__Problem details__
Within the data below, find the string "width" and return each line where it occurs.

__Material provided__
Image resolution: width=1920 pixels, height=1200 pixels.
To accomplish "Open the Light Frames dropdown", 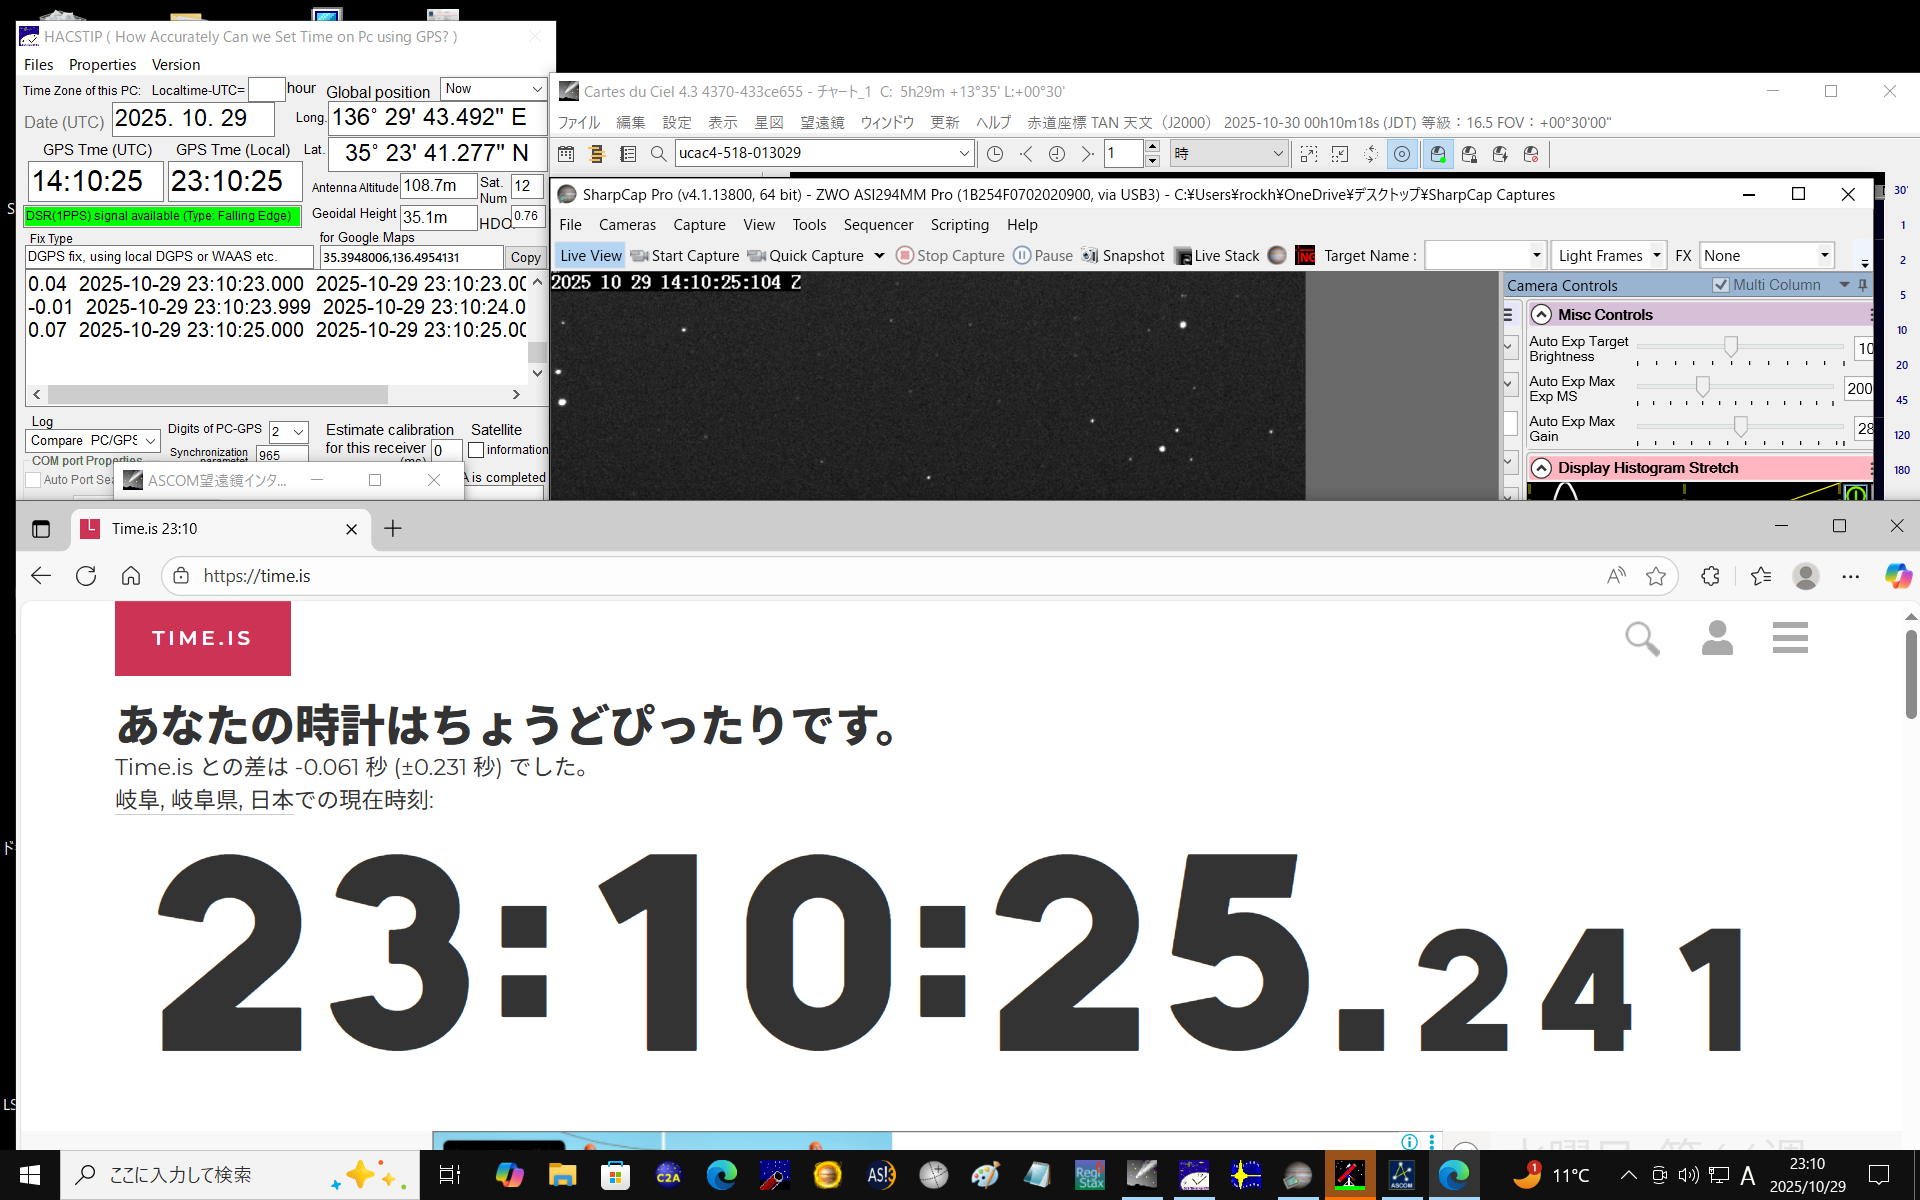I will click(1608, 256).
==
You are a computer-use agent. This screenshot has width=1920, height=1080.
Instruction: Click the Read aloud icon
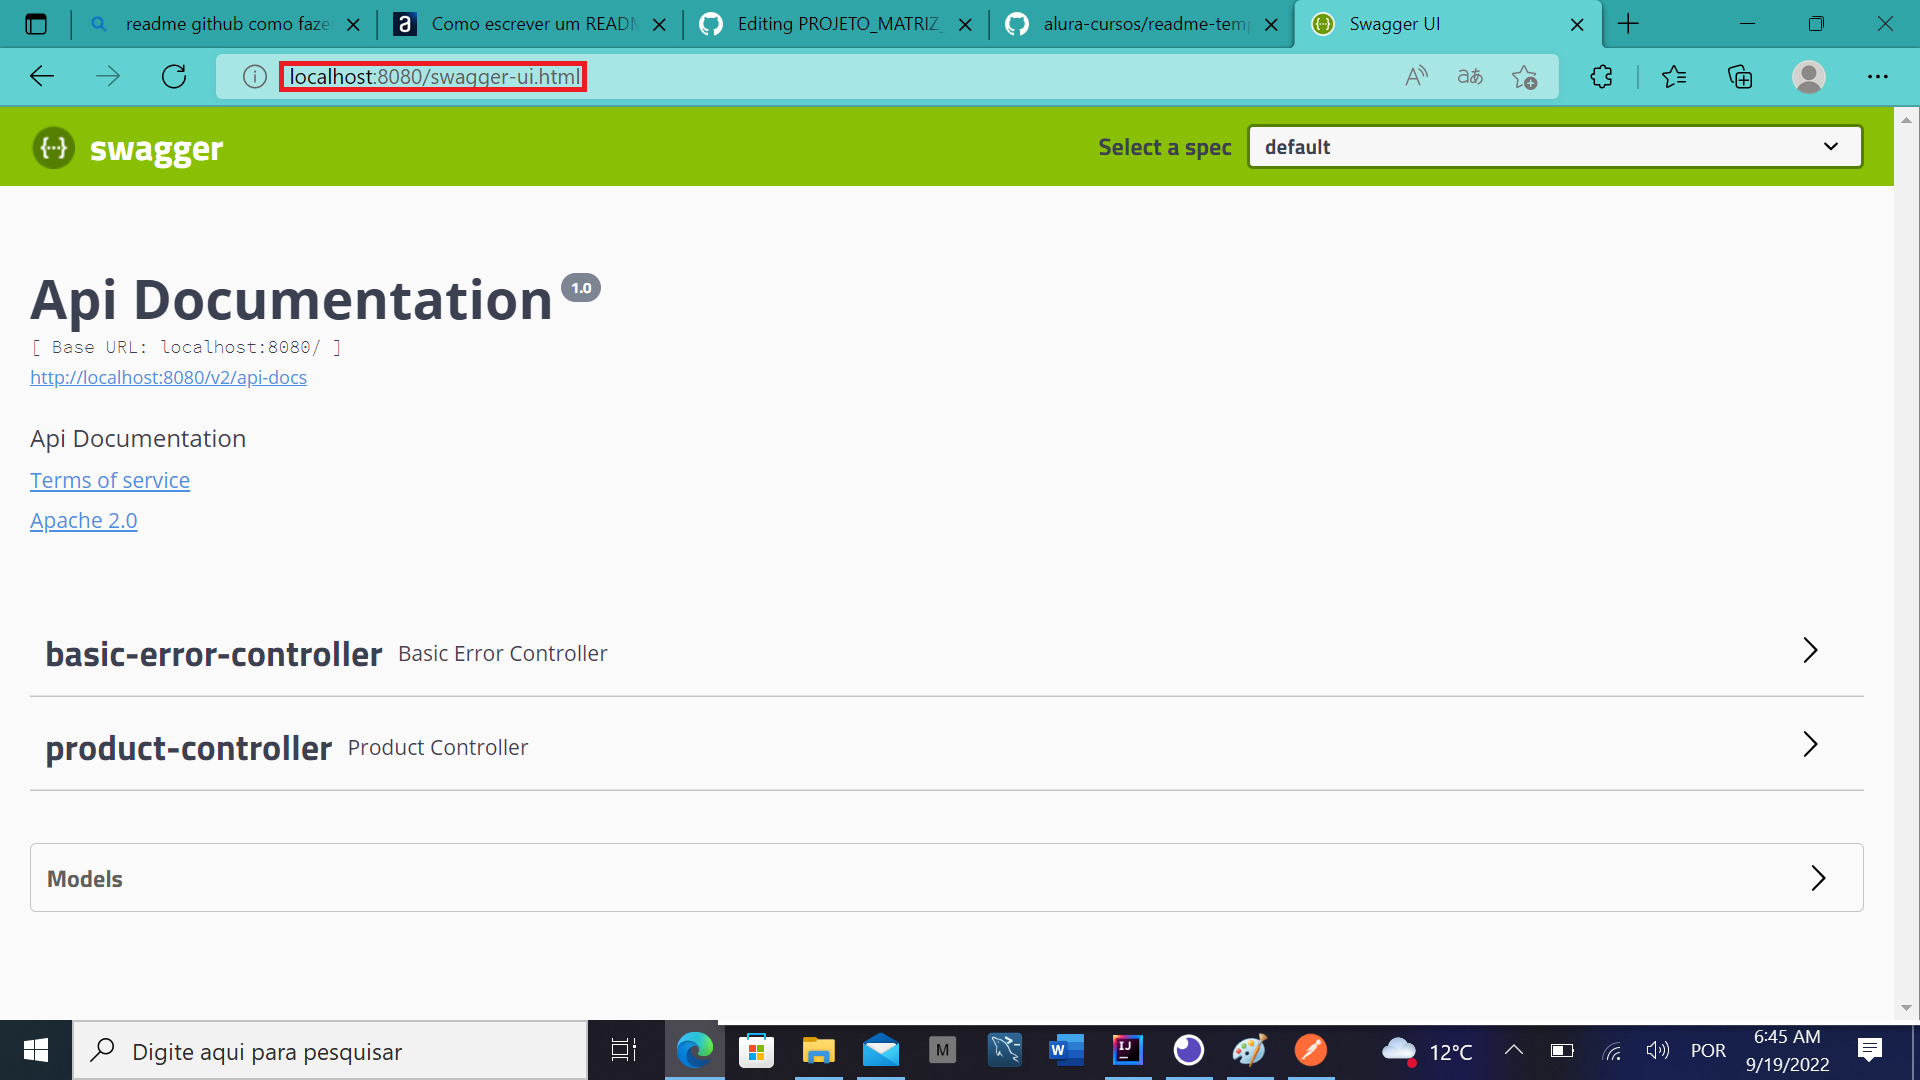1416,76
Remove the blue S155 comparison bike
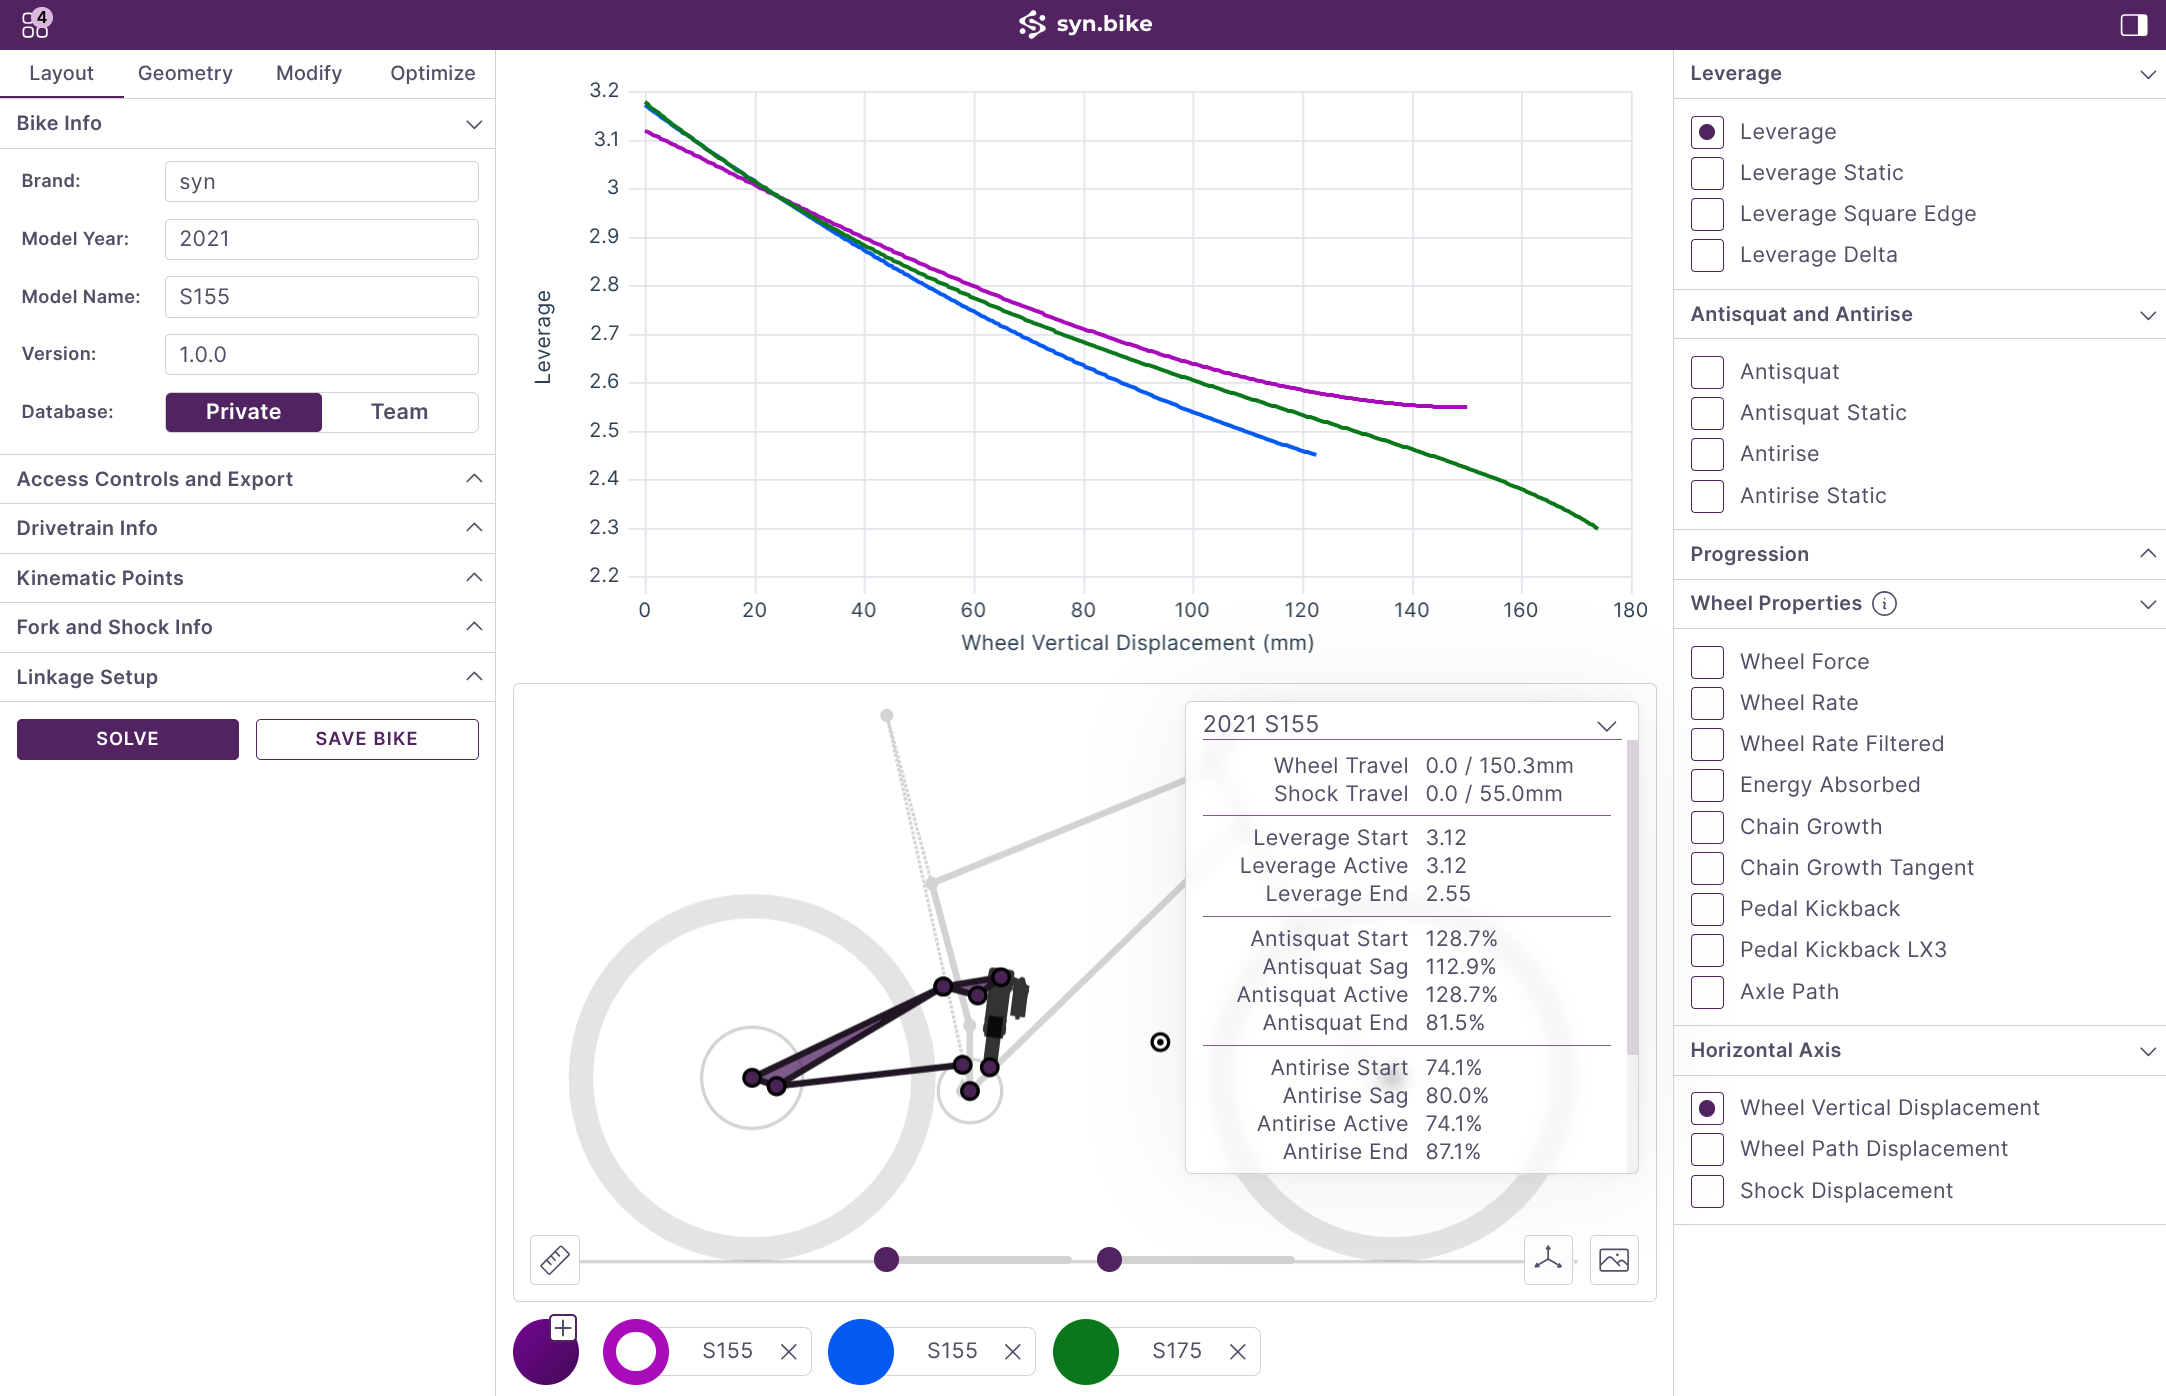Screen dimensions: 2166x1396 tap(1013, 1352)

__Solution to the exercise__
Image resolution: width=1920 pixels, height=1200 pixels.
You are a computer-use agent. This screenshot has width=1920, height=1080.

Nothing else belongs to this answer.